> _Tasks for this exercise_:
a - In the passage on Israel's value to the United States, who invented ICQ instant messaging?
b - Carry on the passage about Israel's value to the United States with a new paragraph that picks up right after its final sentence.

> _Excerpted passage_:
^^^^^^^^

To quote industrialist Efi Arazi, "Israel now has a critical mass
in high technology that is far ahead of anything in Europe." The
United States is deeply involved in many of these enterprises and derives
enormous benefits from Israel's unrivaled supremacy in many of these
fields. And of course, many American businesses will be given preferential
treatment in securing joint venture contracts for Israeli projects.
Many Americans have no idea how many Israeli contributions are part
of our life. The drug Copaxone, which gives hope to those suffering
from multiple sclerosis, was developed by Israelis at the Weizmann Institute.
ICQ instant messaging was invented by four young Israelis in their twenties,
and bought by AOL. Israel's drip irrigation systems save between 40-50%
of water usage, while giving a 300% return in crop increase. Israel's
innovation and supreme industrial feats confer massive benefits to their
economy and to America's. Another billion here, I'd say.
A democratic presence in the Middle East: I think it's
pretty hard to put a price on this, especially when considering the
totalitarian states in that area whose people hate America and the west.
Having moved past its strategic role as America's democratic foothold
in the Middle East against the "Red Menace" of Soviet Russia,
Israel is now viewed by some to be our bulwark against the area's "Green
Menace" of militant Islam. I don't personally believe that Islam
will ever be an insuperable threat to western civilization. I optimistically
like to think that we'll (all) eventually deal with it, if for no other
reason than to save ourselves and our freedoms (not to mention the millions
of Muslims who might not be averse to a departure from grinding misery,
repression, and poverty). However, until the rest of the free world
gets its tolerant and multicultural head out of la-la land, it's a good
idea for both Israel and the United States to have a strong and defensible
secular democracy in the region. The Middle East is hardly the most
stable place in the world, and poses severe, if not long-term challenges
to democracy. With the psychotic mulllahcracy of Iran, the oil-drunk
Saudi terror sponsors, and various other erratic and violent regimes
in its immediate neighborhood, Israel has some experience dealing with
this sort of thing. We can only gain from this experience.

^^^^^^^^

(Rows from a dataset)

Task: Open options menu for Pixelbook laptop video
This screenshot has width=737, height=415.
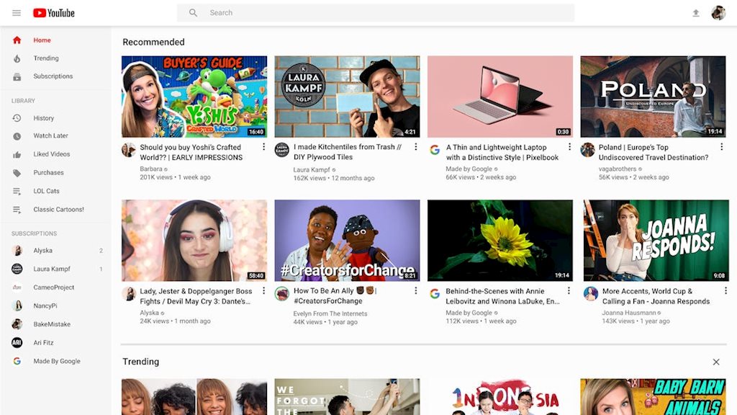Action: coord(569,147)
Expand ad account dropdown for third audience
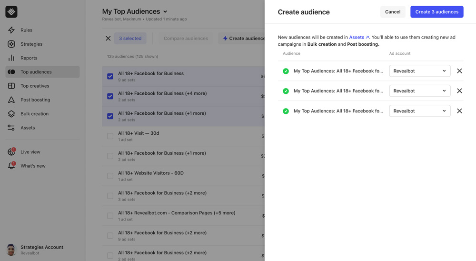Screen dimensions: 476x261 [x=419, y=111]
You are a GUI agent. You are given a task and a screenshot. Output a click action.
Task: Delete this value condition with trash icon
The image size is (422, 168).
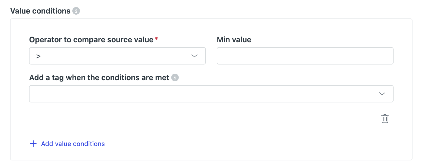(x=385, y=119)
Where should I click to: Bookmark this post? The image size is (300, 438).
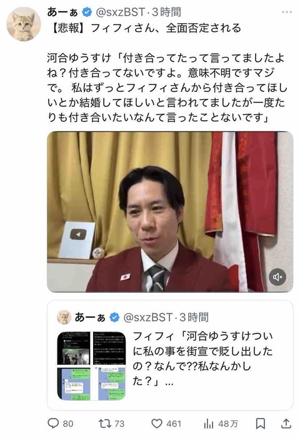click(x=261, y=424)
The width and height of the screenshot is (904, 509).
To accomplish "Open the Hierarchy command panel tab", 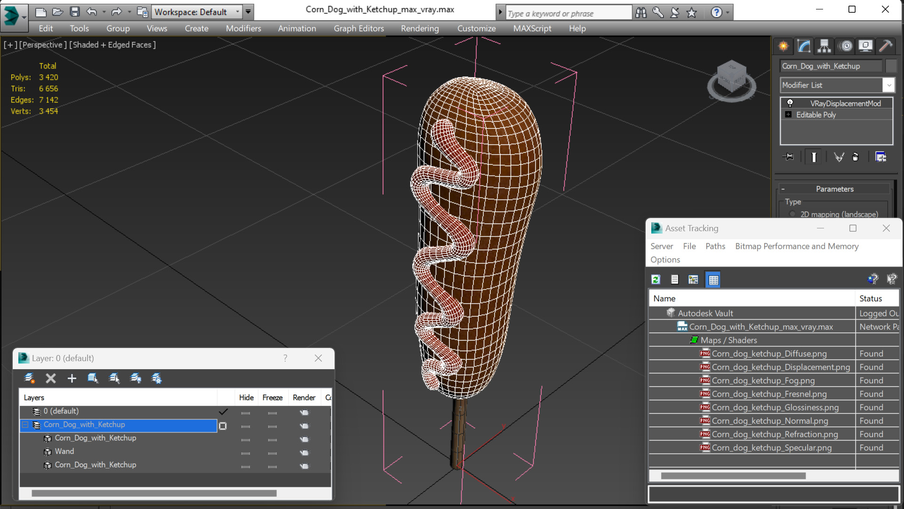I will point(824,46).
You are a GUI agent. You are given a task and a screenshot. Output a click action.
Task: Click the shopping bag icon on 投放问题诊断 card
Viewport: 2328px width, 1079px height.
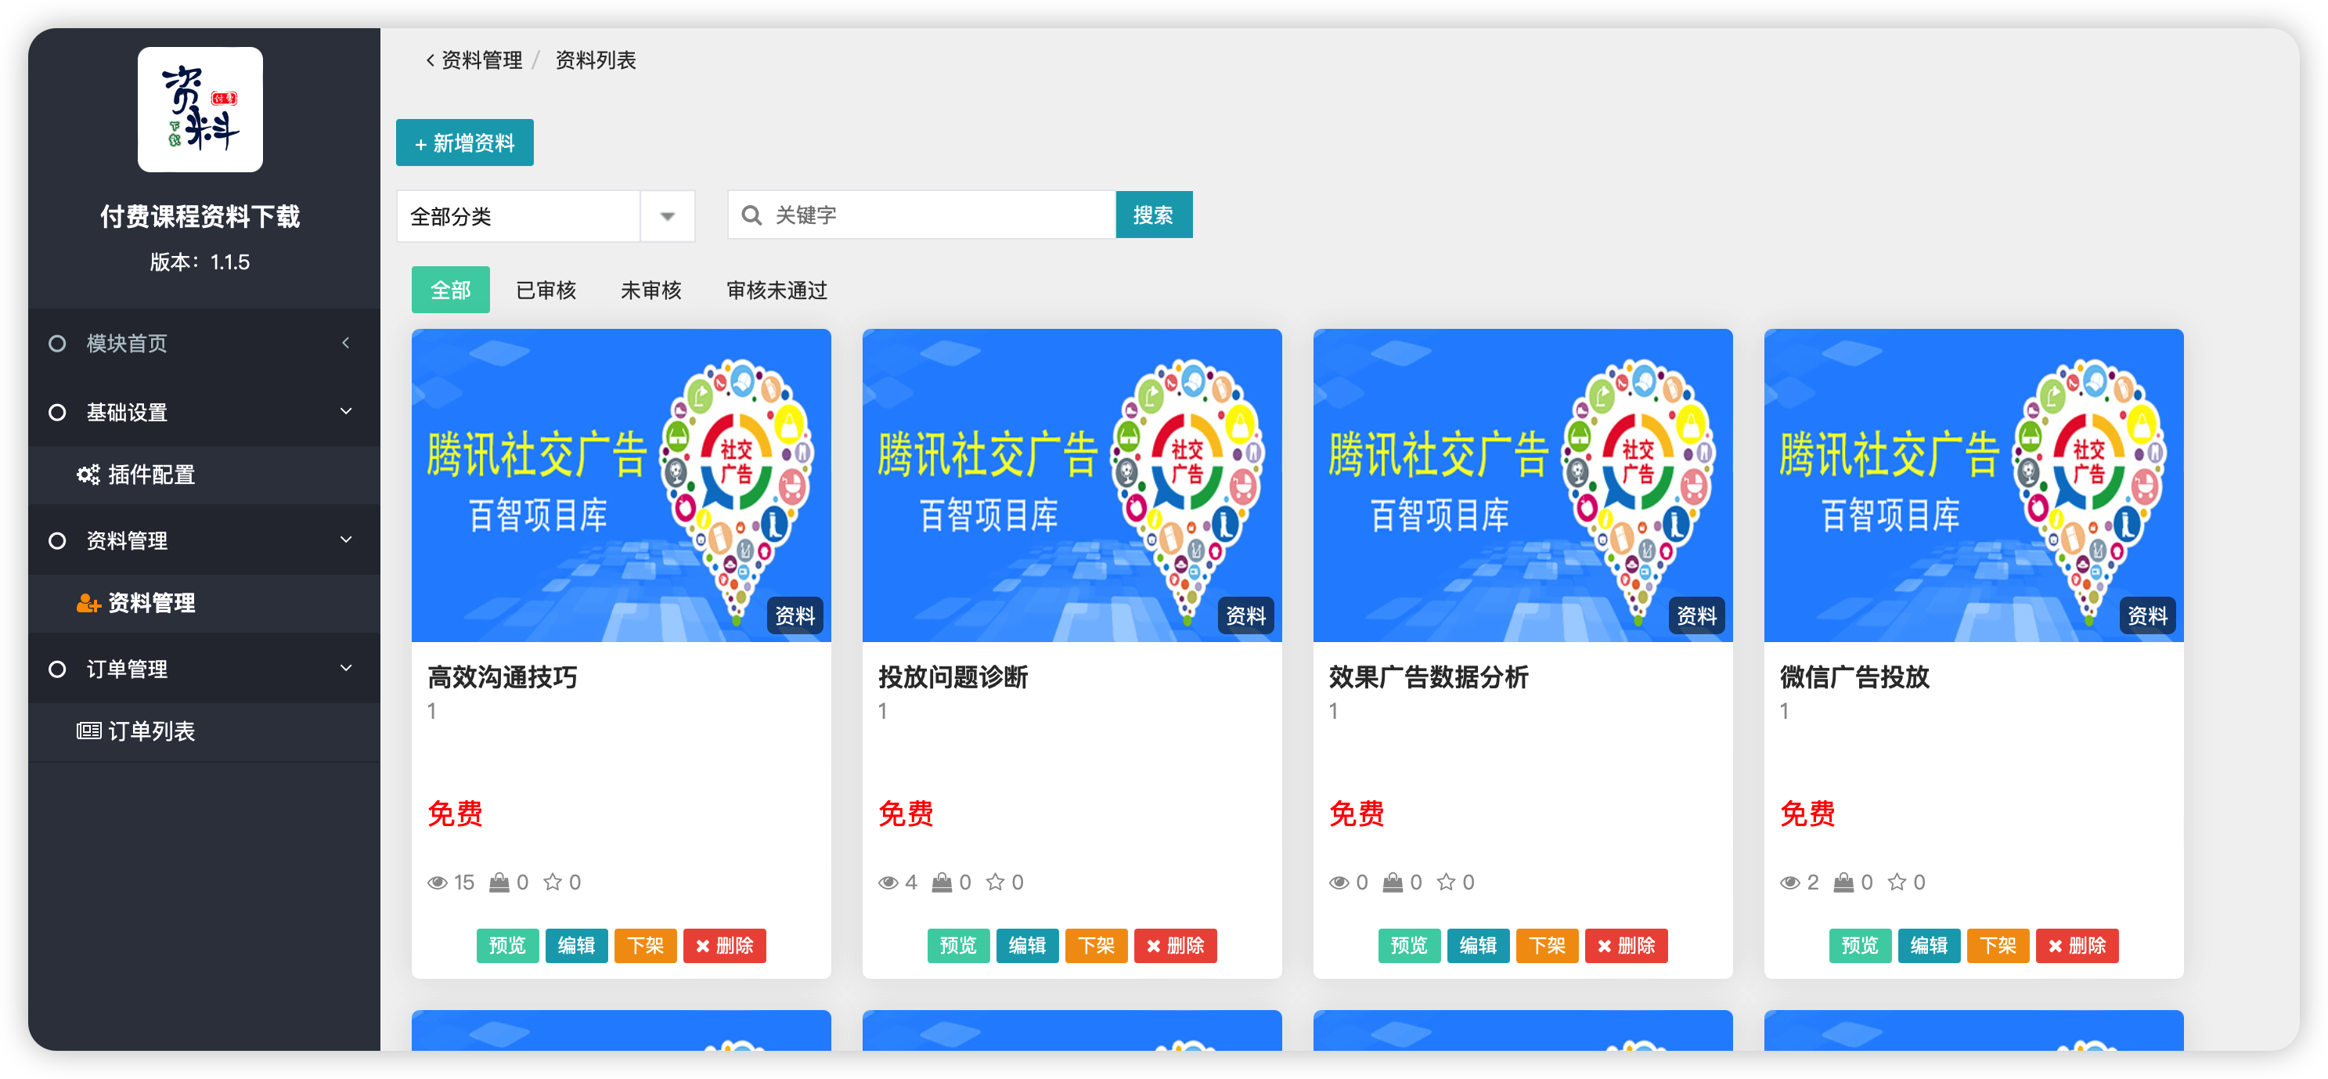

^^^^^^^^

> _Task-by-task results_:
a - Four young Israelis in their twenties invented it.

b -
Below the strata of our governments, I see a mutual affinity among American
and Israeli citizens with regard to shared values like: freedom of speech,
the rule of law and due process in court, freedom of the press, freedom
of religion, equality between sexes, and all of the other worthy advantages
of democracy. I don't think it's necessarily a bad thing if hateful
Muslim Arabs look at Israel and its democratic principles with scorn
and enmity. Israel is a reminder of what sort of governance truly works
for its people, offering freedom and happiness. It's high time the Arab
world got beyond its visceral rejection of innovation based upon a backward
and anachronistic amalgam of religion, tribal values, entrenched statism
and xenophobia. There are other considerations of security which make
having a democratic ally in the Middle East an idea that behooves the
United States. Cha-ching! - there's another billion. Israel's U.S. foreign
aid has now more than paid for itself. But wait, there's more.
Peace through superior firepower: The cooperative military
ventures between Israel and the United States are nothing short of spectacular.
The strategic value derived from these joint projects is hard to measure,
and the lives they save makes them priceless. The Arrow missile, as
was shown recently, promises to be an indispensable replacement for
the useful, yet not quite useful enough, Patriot missile system. From
the Tactical High Energy Laser (THEL) and satellite technology, to Israel's
state of the art Unmanned Air Vehicles (UAVs) and down to more mundane
military matters, the U.S. takes advantage of Israel's technological
prowess and pioneering spirit. In today's world, military supremacy
is of paramount importance for free nations, and the U.S. and Israel
are a step ahead of everyone else. This is all the more important to
the U.S. when we now have the same monsters hammering on our door as
Israel's. Also, I'm sure there are also a few black book projects that
we don't yet know about. Heck, that's got to be worth another billion,
And when it comes to military might, Israel reigns supreme in the Middle
East. The IDF has approximately 150,000 active duty strength troops
and another estimated 500,000 regularly trained reservists which can
be mobilized inside of 72 hours. This formidable fighting force is also
equipped with the best available equipment, armaments, intelligence,
and logistical support. And Israel's Air Force has a fleet second in
size only to the United States.
After having had to defend Israel in five major wars, the IDF is among
the world's most seasoned and battle-trained armed forces. With fresh
hostilities each day, Israel's sons and daughters in the IDF are regularly
tested and retested in battle. Israel is also in possession of (openly)
secret nukes. In the unlikely event of America needing a "helping
hand" in the region, isn't it good to know that Israel's first-rate
military is on our side? They're numerous, well-trained, disciplined,
armed to the teeth, and they're already there no deployment.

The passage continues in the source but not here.